«Александр Невский… оказал ценные услуги новгородскому торговому капиталу… подавлял волнения русского населения, протестовавшего против тяжелой дани татарам. “Мирная” политика Александра была оценена ладившей с ханом русской церковью: после смерти Александра она объявила его святым…» (т. 1, с. 216). «…Минин-Сухорук… нижегородский купец, один из вождей городской торговой буржуазии… Буржуазная историография идеализировала М.-С. как бесклассового борца за единую “матушку Россию” и пыталась сделать из него национального героя…» (т. 5, с. 229) «Пожарский… князь… ставший во главе ополчения, организованного мясником Мининым-Сухоруким на деньги богатого купечества. Это ополчение покончило с крестьянской революцией…» (т. 6, с. 651) «Петр I… был ярким представителем российского первоначального накопления… соединял огромную волю с крайней психической неуравновешенностью, жестокостью, запойным пьянством и безудержным развратом» (там же, с. 447) и т. д. и т. п.
Начиная середины тридцатых об этих русских деятелях заговорили совершенно по-иному, и вскоре вся страна восхищенно воспринимала киноэпопеи «Петр Первый» (1937 г.), «Александр Невский» (1938 г.), «Минин и Пожарский» (1939 г.), «Суворов» (1940 г.) и др. Они становились героями не только русского, но и всего советского народа. Руководство настойчиво стремилось ускорить создание стандартных школьных учебников, единых для всего СССР, чтобы раз и навсегда покончить с почти 20 летней практикой воспитания детей и юношества как будущих граждан не единого Советского Союза, а той или иной национальной союзной республики.
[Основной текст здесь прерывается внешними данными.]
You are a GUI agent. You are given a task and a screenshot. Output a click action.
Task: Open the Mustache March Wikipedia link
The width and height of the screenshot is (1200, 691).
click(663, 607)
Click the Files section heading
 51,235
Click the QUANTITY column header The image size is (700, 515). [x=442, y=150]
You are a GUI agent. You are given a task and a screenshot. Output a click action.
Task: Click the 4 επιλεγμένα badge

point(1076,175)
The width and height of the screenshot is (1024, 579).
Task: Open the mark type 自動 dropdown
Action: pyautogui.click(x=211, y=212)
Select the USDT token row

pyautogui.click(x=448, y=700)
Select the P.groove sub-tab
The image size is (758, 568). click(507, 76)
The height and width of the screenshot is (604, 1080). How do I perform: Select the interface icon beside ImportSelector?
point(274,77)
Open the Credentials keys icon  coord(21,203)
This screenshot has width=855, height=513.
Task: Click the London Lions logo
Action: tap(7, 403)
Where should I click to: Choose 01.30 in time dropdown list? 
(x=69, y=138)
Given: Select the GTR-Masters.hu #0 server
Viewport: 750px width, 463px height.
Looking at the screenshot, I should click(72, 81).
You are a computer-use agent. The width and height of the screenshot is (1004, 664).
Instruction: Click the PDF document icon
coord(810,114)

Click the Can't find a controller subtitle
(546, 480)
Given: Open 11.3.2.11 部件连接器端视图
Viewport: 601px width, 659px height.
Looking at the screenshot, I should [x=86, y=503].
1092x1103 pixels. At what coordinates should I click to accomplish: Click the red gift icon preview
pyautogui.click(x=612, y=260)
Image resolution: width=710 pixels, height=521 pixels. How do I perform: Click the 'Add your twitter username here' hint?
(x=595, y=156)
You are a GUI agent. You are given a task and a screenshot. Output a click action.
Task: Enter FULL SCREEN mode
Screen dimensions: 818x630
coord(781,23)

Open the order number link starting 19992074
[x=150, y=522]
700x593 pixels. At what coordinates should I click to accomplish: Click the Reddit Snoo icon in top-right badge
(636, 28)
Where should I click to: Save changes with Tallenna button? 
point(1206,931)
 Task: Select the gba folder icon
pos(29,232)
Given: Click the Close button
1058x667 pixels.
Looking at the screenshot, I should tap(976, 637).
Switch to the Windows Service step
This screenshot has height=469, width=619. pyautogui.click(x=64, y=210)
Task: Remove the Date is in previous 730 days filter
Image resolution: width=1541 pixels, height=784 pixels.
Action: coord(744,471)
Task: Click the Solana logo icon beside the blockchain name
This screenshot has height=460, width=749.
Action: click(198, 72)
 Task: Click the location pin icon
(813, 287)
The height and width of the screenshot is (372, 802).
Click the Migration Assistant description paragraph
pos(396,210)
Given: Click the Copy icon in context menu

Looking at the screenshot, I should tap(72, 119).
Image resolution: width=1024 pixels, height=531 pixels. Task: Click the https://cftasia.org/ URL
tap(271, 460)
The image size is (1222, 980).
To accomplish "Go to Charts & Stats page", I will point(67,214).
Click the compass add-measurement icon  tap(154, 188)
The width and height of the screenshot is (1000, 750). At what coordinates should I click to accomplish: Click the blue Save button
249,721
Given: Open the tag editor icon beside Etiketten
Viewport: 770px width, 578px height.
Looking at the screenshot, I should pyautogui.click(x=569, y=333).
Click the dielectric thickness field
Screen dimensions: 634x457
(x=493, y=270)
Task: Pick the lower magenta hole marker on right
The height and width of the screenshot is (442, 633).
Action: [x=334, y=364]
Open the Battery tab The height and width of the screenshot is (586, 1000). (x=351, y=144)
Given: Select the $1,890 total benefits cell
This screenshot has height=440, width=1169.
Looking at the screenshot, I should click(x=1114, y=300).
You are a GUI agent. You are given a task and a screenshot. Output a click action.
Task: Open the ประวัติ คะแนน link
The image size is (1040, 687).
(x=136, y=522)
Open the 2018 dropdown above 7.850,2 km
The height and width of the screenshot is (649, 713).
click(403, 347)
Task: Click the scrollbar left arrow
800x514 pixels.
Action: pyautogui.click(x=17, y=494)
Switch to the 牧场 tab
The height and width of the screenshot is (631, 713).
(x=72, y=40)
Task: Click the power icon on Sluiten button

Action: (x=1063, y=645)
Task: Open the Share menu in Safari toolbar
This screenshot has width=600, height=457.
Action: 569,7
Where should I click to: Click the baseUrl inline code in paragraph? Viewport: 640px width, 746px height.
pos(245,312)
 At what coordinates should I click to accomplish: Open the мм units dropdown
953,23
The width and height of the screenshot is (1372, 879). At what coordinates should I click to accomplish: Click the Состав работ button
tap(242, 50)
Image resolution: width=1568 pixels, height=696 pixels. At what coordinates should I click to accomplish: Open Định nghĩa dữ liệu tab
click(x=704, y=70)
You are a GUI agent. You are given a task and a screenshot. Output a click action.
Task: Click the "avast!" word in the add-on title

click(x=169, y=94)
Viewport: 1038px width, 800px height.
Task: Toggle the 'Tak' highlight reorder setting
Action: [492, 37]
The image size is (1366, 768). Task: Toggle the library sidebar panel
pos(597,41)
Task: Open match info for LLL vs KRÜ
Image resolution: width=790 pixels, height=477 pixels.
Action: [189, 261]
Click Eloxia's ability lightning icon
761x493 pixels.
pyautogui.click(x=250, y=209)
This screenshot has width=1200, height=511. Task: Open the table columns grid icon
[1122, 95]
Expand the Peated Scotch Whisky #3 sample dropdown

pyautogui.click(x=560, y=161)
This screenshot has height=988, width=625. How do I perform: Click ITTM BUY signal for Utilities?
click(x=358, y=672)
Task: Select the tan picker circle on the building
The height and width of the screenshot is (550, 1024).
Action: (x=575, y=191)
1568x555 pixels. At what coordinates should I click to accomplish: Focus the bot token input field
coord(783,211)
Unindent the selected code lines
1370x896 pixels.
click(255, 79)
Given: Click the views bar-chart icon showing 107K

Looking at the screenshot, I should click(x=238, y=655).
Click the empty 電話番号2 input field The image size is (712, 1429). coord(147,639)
И чуть позже совершенно логичными виделись в глазах общественности такое символическое действо как возвращение исторических имперских названий питерским проспектам: проспект 25 октября – Невский, пр. Володарского – Литейный, Карла Либкнехта – Большой проспект Петроградской стороны.
Сталинская методика убеждения народа строилась не только на насилии, как это порой ошибочно воспринимают. Много времени он прилагал для убеждения даже одиночных собеседников, когда возникала такая необходимость (в тех же интервью для иностранных корреспондентов). Он понимал важность осознанного
движения масс, в том числе и готовность идти на жертвы, и стремился максимально быть понятым народом. Учеба в семинарии породила своеобразную риторику Сталина: построение статей и речей в катехизисной форме вопросов-ответов, привычной для имеющего преимущественно религиозное начальное образование народа. Во время многочисленных выступлений он сознательно использовал многократное повторение объяснений сложных проблем в чуть ли не примитивной форме, единственно доступной политически неграмотному населению. И его логика убеждала и отдельных людей, и массы в целом.Ниспровергатель вождя Никита Хрущев в мемуарах писал: «Я отдаю здесь должное Сталину. До самой своей смерти, когда он диктовал или что-нибудь формулировал, то делал это очень четко и ясно. Сталинские формулировки понятны, кратки, доходчивы. Это был у него большой дар, в этом заключалась его огромная сила, которую нельзя у него ни отнять, ни принизить» (80).
И. Эренбург, у которого были все основания при жизни Сталина его опасаться, а после смерти попинать, все же признавал: «При Сталине наш народ превратил отсталую Россию в мощное современное государство, построил Магнитку и Кузнецк, рыл каналы, прокладывал дороги, разбил армии Гитлера, победившие всю Европу, учился, читал, духовно рос, совершил столько подвигов, что стал по праву героем XX века. Все это памятно любому советскому человеку, который жил и работал в то время» (81).
VIII
Меры, предпринимаемые правительством для возрождения величия России-СССР и прекращению левацких перегибов 1920-х годов, доброжелательно встречались интеллигенцией старой закалки. Даже либеральная до мозга костей литературовед М. Чудакова в своем обширном жизнеописании Булгакова вынуждена признать (правда, сделав это в «примечаниях»), что «Сталин был для него в этот момент (в 1936 году) воплощением российской государственности». Пишет она и о том, что именно слово, употребленное Сталиным в известном телефонном разговоре с Пастернаком о Мандельштаме («мастер»)[36]
, оказало влияние «на выбор именования главного героя романа и последующий выбор заглавия» («Мастер и Маргарита»). Наконец, здесь же сказано (правда, уклончиво, не впрямую), что «прототипом» образа Воланда (в частности, в его отношениях с Мастером) был не кто иной, как Сталин (82).